TASK INSTRUCTIONS - Would you set down the data that follows, word for word, without any pictures?

DATASET EXCERPTS -
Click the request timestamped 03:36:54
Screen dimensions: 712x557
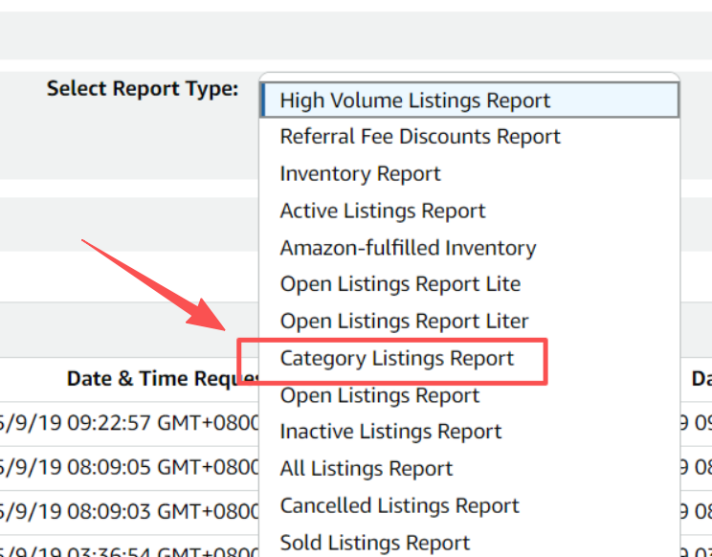[x=130, y=548]
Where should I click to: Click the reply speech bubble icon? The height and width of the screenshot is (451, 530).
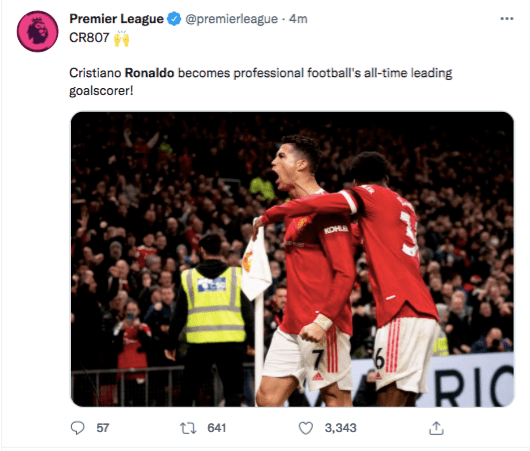pos(77,428)
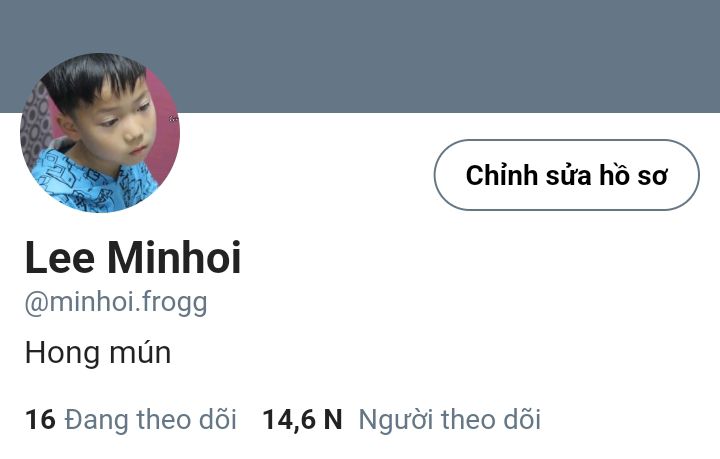Click the word Lee in the profile name
720x459 pixels.
pos(60,258)
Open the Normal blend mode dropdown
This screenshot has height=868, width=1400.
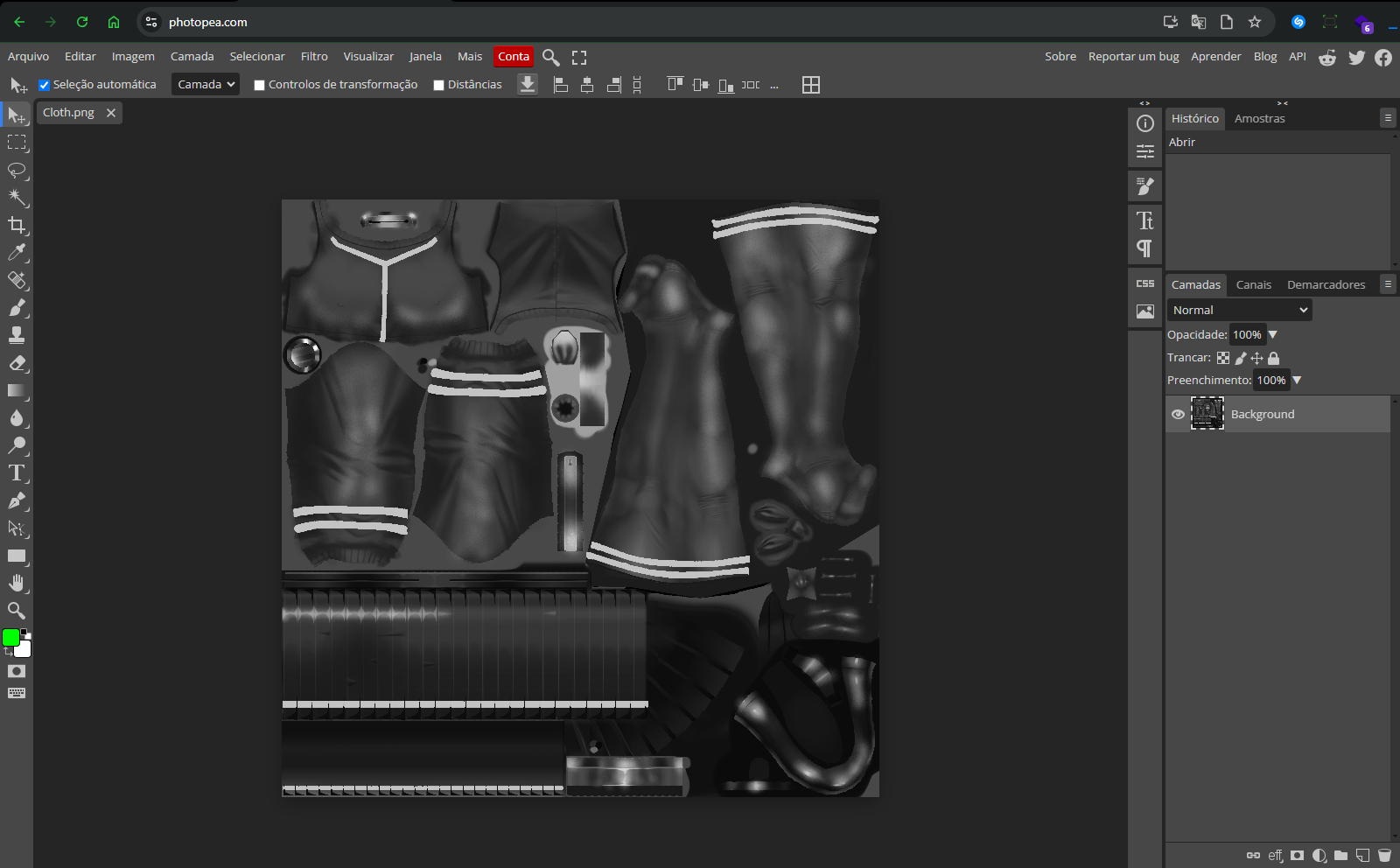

RESPONSE -
Click the request timestamped 03:36:54
Screen dimensions: 712x557
[x=130, y=548]
Where should I click to: Click the reply speech bubble icon? The height and width of the screenshot is (451, 530).
pos(77,428)
Click the word Lee in the profile name
720x459 pixels.
pos(60,258)
Open the Normal blend mode dropdown
This screenshot has height=868, width=1400.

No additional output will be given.